> Records shown:
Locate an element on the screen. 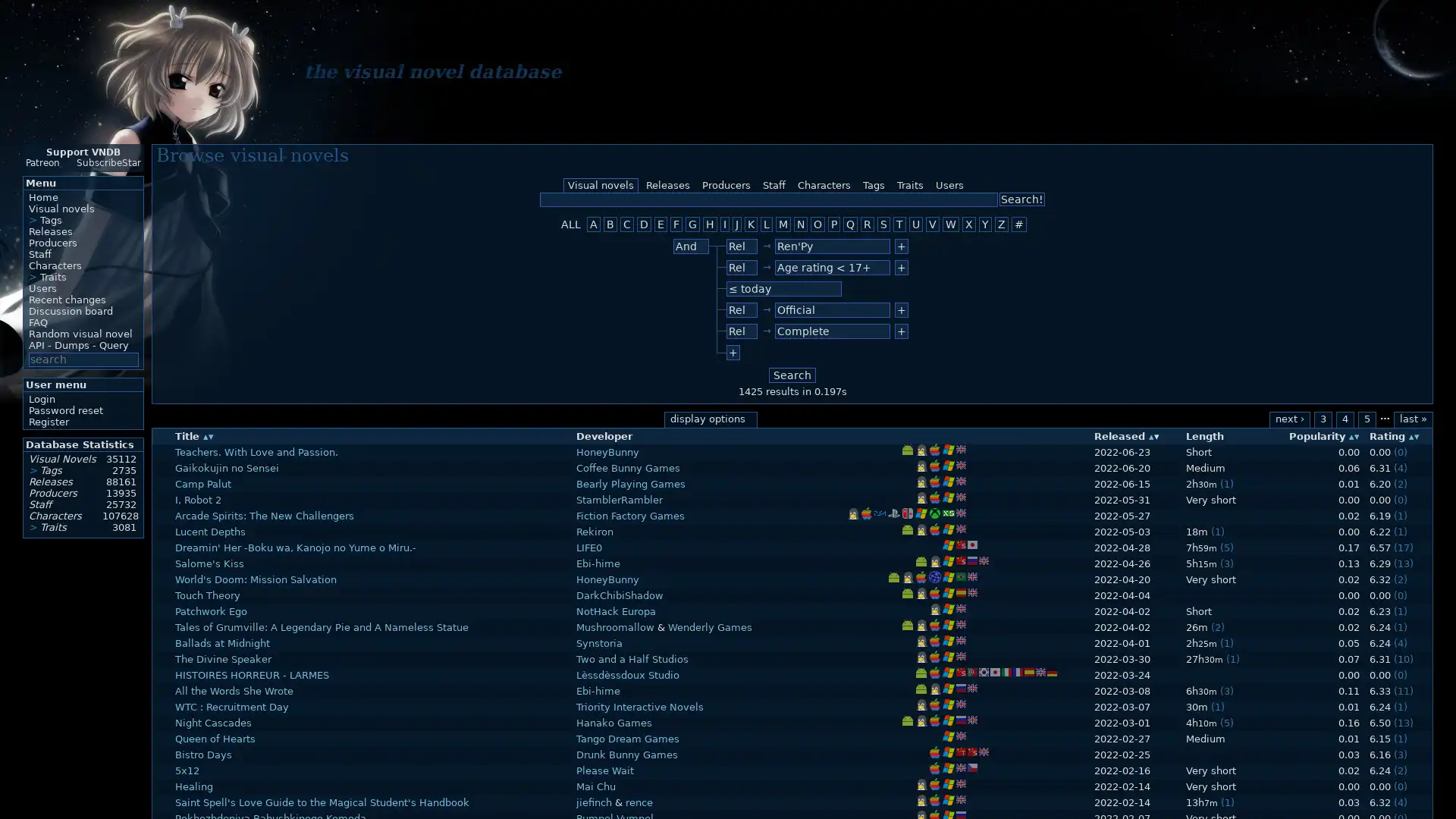 This screenshot has height=819, width=1456. I is located at coordinates (723, 224).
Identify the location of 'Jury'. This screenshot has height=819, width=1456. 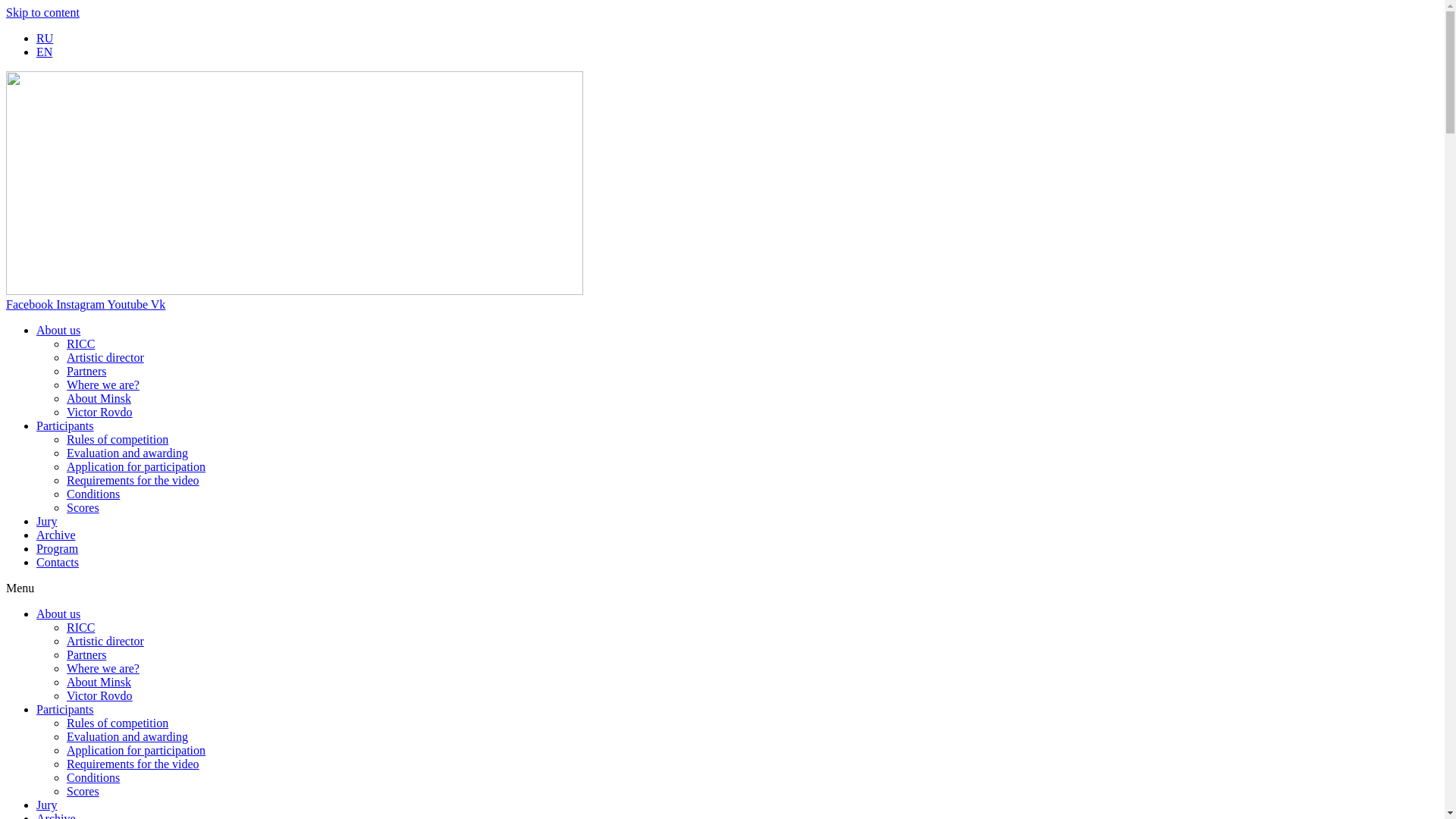
(47, 520).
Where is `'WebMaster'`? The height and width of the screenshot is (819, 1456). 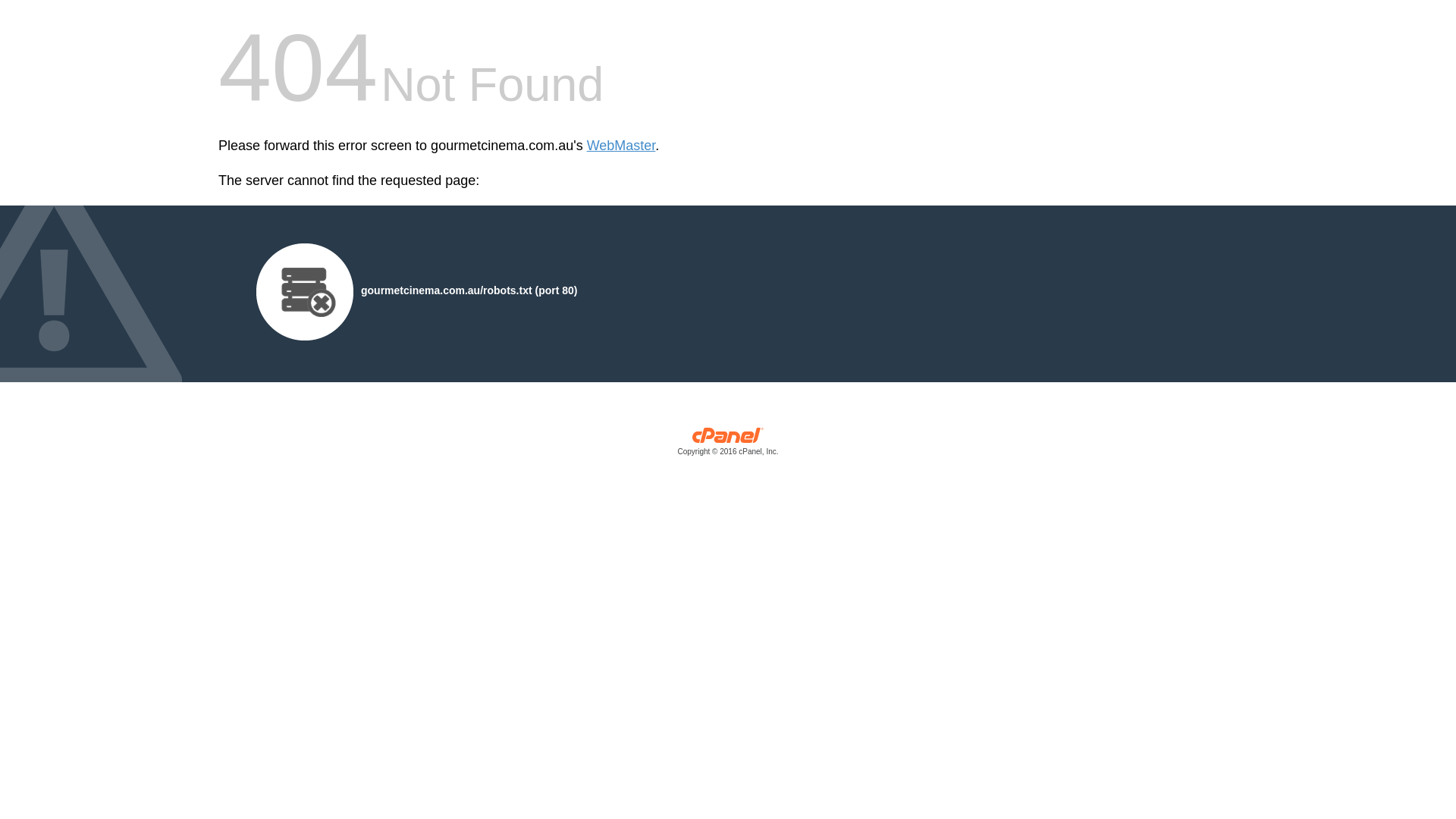
'WebMaster' is located at coordinates (585, 146).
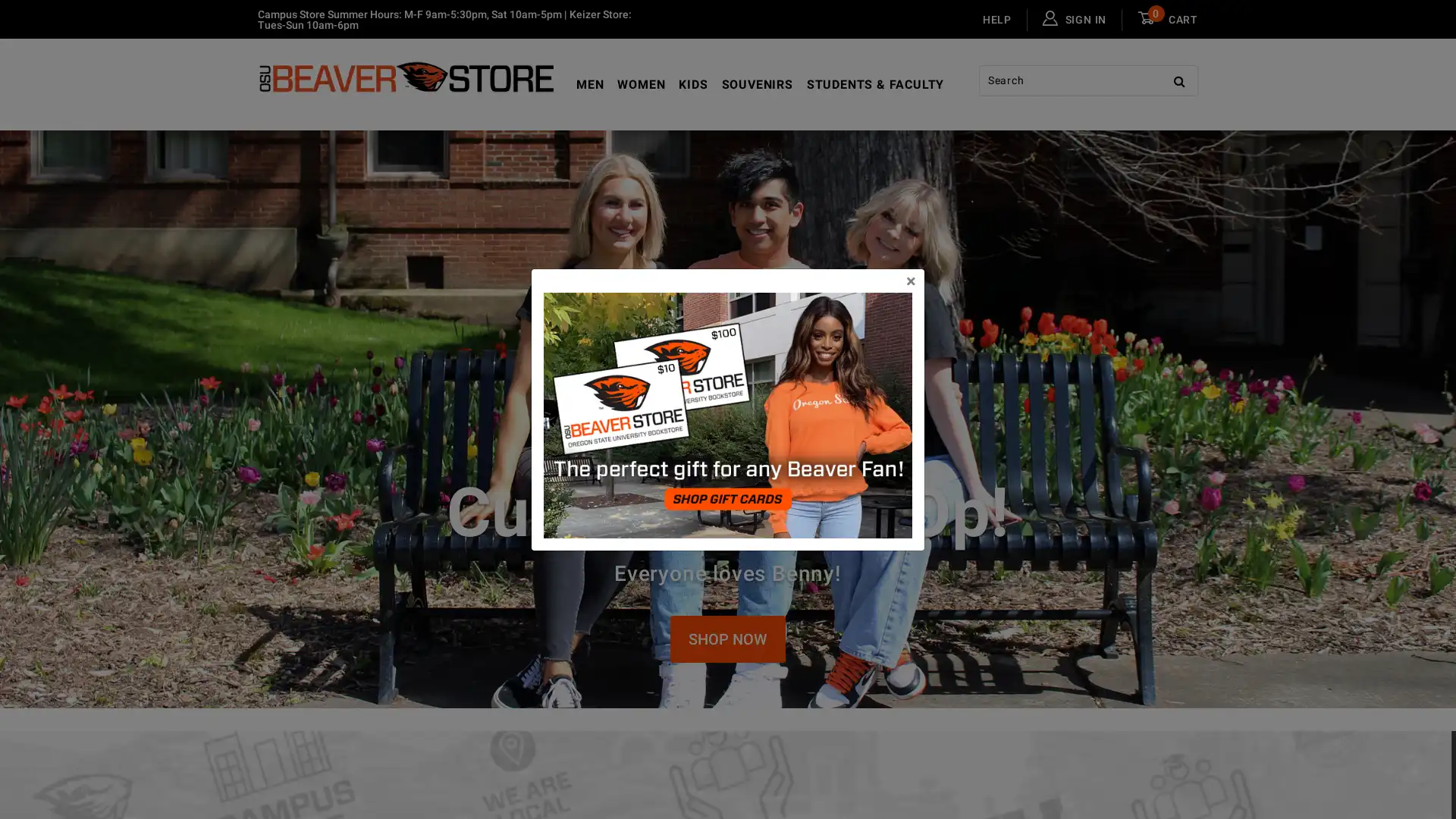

> Task statement: Could you echo back, word for word, every line from the one containing "is (819, 1456)." through the end of the items, leaving out the pictures?

> Solution to this task:
Where is `'WebMaster'`? The height and width of the screenshot is (819, 1456). 
'WebMaster' is located at coordinates (585, 146).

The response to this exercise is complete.